I arrived at Joe's endoscopy center at 3:30, as required, and sat in the waiting room until 3:50. Okay, that's not too bad, usually physicians keep you waiting for at least half an hour. They had me strip and put on the notorious hospital jonny, then lie on a gurney and wait. A nurse came briefly to insert an IV, and I had the opportunity to ask her if they had a lot of no-shows for this procedure. The answer is yes.

So there I am, in infantile pajamas, in bed, in what is indistinguishable from a hospital ward. Other patients were lined up there in areas separated by curtains, but for the most part the curtains were not drawn and everyone was out in the open. Some of them were inpatients who were very sick. I lay there for 50 minutes, ignored, with nothing to read -- I didn't have my glasses anyway -- in the official clothing and posture of an invalid, on an invalid's furniture. This humiliation may appear pontless, but it's actually essential. Without the ritual redefinition of my social role from that of middle aged professional and free citizen to that of helpless infant (aka patient), it would not be possible for a man to insert a long tube into my anus and snake it through my digestive tract.

For those who are considering going through this, the procedure itself was much less unpleasant than you might think. They heavily drugged me and I really wasn't aware of what was going on, although I was conscious enough to see the video, which was sort of interesting, although my memory of it is fairly hazy.

So, here are my conclusions and questions for further research.

1) There are many barriers to people getting this procedure, in addition to the financial barrier, which is substantial. (My understanding is that the full cost is about $1,000. Even with good insurance, my co-pay is $100.) There is the need to fast for two days, the very unpleasant purging, and of course the need to take at least one day off from work. I did go to work the day before, but it's hard to be fully productive when you are starving.
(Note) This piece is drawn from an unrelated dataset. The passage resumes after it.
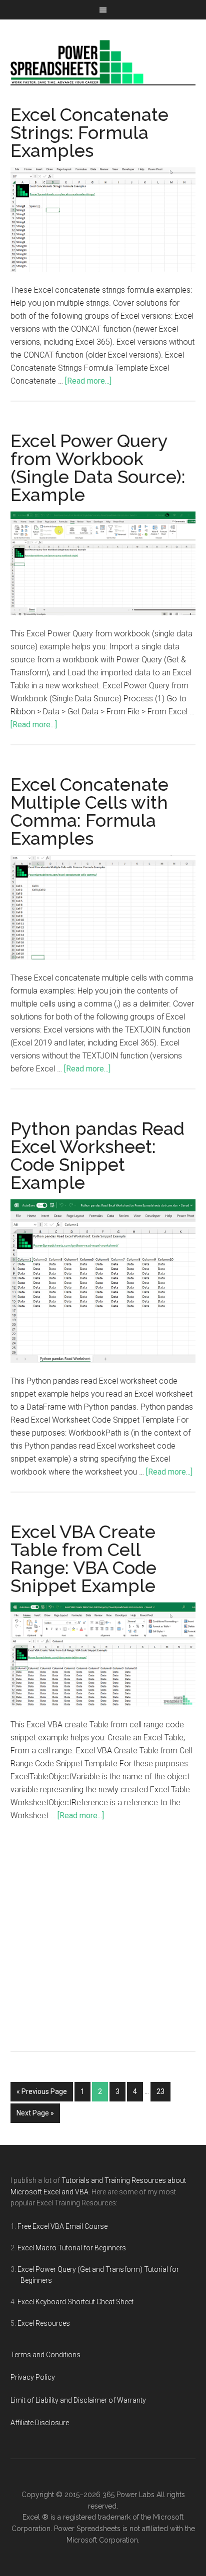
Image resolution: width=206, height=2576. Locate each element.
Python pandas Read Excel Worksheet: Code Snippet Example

For people who have difficulty understanding the instructions, or find them intimidating, there must be a strong temptation to just forget the whole thing. And I wouldn't be surprised if many people who take the first dose of sodium phosphate decide not to go through with the second one. Many people must succumb to temptation and cheat on the fast, as well. So I would be curious to know:

a) What percentage of people just don't show up for the appointment? What characteristics of patients, geography, and methods of communication by providers are associated with no-show rates? What kinds of actions (what we call interventions) can increase attendance?

b) What percentage of people do show up, but have made less than adequate preparations? What percentage of procedures are compromised by failure to properly clean the colon? Again, what kinds of communication and supports could help people succeed at this quite onerous requirement?
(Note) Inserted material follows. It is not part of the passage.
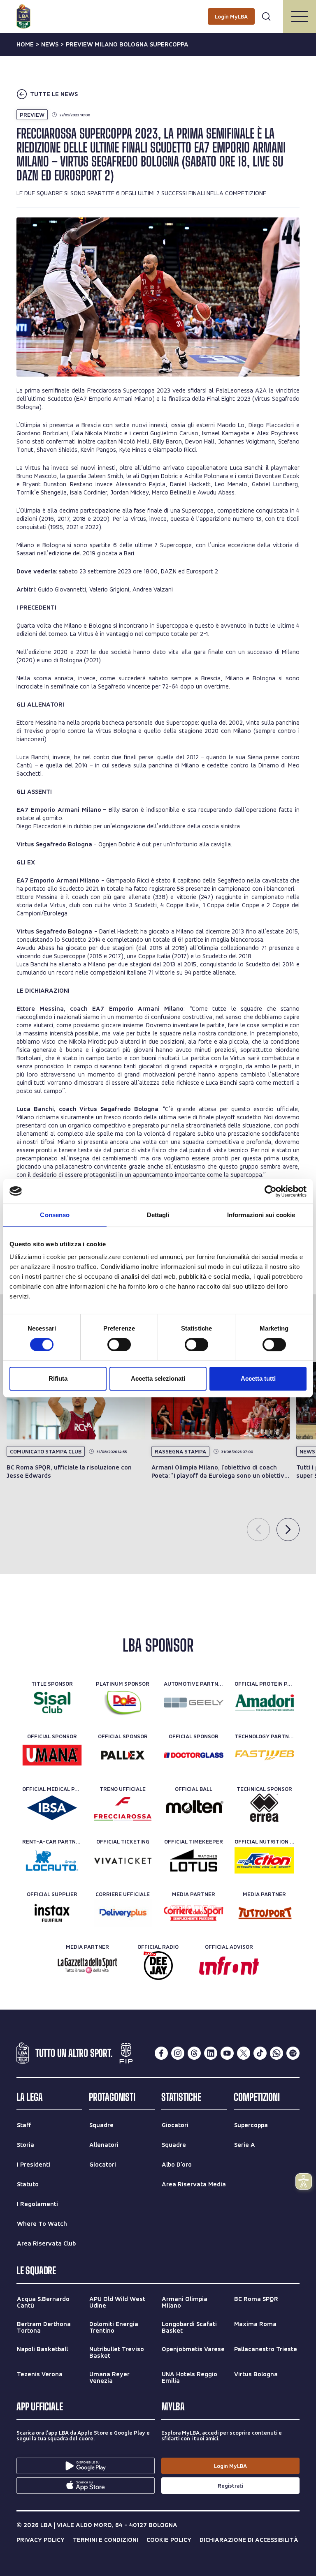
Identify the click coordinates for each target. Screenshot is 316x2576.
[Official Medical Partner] (52, 1807)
I presume that some research has been done on these questions, but it's pretty obvious to me that Joe's, at least, doesn't have the answers yet.

2) I don't see why people going through such procedures can't be granted more dignity. I can tell you that there is nothing unique about colonoscopy in the way that people who undergo it are systematically infantilized. Why must everyone don the same baby's smock, always with that dull gray check pattern, and the back open with your ass blowing in the breeze? Why can't the nurses manage the flow of patients so that people aren't asked to change until just before the procedure, and why can't we wait in a comfortable lounge, sitting on chairs, reading four-month-old issues of Popular Mechanics, instead of lying in bed among the suffering and the doomed?

When I was hospitalized some years ago following major surgery (long-time readers know this tale, which I never quite finished and suppose I must), after five or six days I convinced the nurses to let me wear doctor's scrubs instead of a backless smock. There was actually no medical reason why I shouldn't, as it turns out. And the cost to the hospital laundry was the same. The result? I felt like a grownup again. I got to wear a shirt, and long pants, just like the big kids. I think it helped me get better.